▶ **AIM OF THE TASK**: Scan the records below for the line containing "Bits 7:6 – VIA[1:0] (1525, 281)" and the line containing "Control C (109, 934)". Copy both, plus every line between, exactly.

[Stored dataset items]
::::
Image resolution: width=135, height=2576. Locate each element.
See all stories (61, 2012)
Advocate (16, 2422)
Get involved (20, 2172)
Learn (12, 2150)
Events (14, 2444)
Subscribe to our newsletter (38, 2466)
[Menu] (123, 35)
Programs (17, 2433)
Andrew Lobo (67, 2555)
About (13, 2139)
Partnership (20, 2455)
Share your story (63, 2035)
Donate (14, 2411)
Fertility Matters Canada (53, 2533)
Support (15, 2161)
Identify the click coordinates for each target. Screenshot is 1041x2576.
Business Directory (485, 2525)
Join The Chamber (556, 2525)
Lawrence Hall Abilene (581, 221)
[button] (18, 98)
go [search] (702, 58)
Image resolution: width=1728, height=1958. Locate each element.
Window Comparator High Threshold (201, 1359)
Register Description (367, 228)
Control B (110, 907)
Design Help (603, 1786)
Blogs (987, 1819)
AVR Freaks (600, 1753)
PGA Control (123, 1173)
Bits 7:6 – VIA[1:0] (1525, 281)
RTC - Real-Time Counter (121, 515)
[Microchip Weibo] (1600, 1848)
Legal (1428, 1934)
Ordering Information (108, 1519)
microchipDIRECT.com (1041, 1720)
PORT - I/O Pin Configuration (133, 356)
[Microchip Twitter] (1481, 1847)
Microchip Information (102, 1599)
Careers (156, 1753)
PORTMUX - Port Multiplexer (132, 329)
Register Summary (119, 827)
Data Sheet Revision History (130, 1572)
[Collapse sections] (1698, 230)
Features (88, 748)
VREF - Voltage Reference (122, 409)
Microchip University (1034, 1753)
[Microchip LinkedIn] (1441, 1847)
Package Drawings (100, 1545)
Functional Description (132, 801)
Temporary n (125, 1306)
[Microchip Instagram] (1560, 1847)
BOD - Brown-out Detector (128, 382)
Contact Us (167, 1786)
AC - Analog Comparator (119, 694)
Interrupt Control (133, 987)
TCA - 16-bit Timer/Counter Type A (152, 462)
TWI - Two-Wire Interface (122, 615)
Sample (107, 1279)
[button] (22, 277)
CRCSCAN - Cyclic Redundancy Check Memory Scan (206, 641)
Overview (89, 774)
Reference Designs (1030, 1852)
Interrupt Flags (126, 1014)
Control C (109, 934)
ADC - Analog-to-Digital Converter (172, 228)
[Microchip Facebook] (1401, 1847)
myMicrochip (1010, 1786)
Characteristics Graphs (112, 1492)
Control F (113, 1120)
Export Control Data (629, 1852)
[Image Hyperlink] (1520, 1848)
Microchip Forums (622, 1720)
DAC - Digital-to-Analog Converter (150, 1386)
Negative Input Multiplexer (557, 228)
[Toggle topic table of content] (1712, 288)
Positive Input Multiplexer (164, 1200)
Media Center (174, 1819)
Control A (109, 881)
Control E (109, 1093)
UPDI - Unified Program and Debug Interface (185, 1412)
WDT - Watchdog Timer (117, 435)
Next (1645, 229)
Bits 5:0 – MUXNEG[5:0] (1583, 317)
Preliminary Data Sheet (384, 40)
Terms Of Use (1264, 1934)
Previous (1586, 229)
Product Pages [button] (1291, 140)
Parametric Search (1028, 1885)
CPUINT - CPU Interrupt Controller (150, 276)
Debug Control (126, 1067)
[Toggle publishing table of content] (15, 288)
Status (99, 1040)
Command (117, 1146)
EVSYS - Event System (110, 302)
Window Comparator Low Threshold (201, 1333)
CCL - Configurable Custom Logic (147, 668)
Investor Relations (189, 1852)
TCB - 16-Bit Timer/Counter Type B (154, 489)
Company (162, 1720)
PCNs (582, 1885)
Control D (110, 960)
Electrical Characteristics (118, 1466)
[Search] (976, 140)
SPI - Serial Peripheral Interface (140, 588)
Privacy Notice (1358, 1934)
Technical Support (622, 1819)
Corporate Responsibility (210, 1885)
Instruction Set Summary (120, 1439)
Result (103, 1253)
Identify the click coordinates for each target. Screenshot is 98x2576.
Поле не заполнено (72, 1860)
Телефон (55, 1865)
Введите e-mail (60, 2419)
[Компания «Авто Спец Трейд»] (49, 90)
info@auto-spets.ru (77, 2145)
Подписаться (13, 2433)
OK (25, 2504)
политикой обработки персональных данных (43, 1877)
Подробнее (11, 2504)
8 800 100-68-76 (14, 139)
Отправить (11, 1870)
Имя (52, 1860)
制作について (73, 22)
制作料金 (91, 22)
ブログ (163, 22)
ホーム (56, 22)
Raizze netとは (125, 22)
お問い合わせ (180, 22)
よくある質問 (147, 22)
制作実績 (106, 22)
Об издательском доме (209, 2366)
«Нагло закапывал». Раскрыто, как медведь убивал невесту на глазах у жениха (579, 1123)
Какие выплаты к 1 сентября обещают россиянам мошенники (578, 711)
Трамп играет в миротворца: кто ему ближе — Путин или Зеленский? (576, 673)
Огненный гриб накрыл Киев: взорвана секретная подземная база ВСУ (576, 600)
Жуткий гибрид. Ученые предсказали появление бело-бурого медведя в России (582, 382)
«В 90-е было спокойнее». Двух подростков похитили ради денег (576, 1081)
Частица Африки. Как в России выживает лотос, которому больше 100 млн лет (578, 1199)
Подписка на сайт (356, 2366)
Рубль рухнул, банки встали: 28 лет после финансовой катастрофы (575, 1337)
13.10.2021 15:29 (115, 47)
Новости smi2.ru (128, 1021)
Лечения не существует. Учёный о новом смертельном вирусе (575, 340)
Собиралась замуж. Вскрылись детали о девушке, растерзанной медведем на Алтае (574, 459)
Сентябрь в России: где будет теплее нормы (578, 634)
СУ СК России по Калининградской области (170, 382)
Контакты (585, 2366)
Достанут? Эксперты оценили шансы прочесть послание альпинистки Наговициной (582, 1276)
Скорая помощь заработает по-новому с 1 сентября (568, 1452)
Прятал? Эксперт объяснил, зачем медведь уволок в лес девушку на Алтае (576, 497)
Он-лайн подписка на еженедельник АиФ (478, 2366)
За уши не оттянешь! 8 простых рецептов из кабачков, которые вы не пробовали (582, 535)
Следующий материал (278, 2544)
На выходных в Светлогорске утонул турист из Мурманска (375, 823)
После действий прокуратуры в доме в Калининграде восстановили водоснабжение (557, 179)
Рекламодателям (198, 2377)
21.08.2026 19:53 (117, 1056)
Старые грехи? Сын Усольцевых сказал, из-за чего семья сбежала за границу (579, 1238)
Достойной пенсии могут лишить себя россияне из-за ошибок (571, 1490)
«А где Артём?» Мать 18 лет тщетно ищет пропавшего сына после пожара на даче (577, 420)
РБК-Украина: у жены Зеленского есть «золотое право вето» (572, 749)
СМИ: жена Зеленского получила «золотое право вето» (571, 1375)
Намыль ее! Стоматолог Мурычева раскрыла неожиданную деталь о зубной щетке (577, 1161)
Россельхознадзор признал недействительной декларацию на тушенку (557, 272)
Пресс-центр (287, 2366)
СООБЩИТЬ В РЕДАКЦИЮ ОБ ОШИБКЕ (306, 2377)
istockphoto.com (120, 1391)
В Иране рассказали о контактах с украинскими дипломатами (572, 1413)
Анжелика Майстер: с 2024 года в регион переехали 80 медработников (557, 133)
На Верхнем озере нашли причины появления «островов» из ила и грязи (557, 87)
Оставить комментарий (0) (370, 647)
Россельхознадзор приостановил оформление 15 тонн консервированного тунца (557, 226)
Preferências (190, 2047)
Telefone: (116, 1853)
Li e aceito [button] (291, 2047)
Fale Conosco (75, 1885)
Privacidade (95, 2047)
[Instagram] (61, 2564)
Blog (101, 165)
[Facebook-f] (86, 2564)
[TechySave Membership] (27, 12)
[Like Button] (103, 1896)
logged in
::::
▶ **YOUR SOLUTION**:
Bits 7:6 – VIA[1:0] (1525, 281)
RTC - Real-Time Counter (121, 515)
[Microchip Weibo] (1600, 1848)
Legal (1428, 1934)
Ordering Information (108, 1519)
microchipDIRECT.com (1041, 1720)
PORT - I/O Pin Configuration (133, 356)
[Microchip Twitter] (1481, 1847)
Microchip Information (102, 1599)
Careers (156, 1753)
PORTMUX - Port Multiplexer (132, 329)
Register Summary (119, 827)
Data Sheet Revision History (130, 1572)
[Collapse sections] (1698, 230)
Features (88, 748)
VREF - Voltage Reference (122, 409)
Microchip University (1034, 1753)
[Microchip LinkedIn] (1441, 1847)
Package Drawings (100, 1545)
Functional Description (132, 801)
Temporary n (125, 1306)
[Microchip Instagram] (1560, 1847)
BOD - Brown-out Detector (128, 382)
Contact Us (167, 1786)
AC - Analog Comparator (119, 694)
Interrupt Control (133, 987)
TCA - 16-bit Timer/Counter Type A (152, 462)
TWI - Two-Wire Interface (122, 615)
Sample (107, 1279)
[button] (22, 277)
CRCSCAN - Cyclic Redundancy Check Memory Scan (206, 641)
Overview (89, 774)
Reference Designs (1030, 1852)
Interrupt Flags (126, 1014)
Control C (109, 934)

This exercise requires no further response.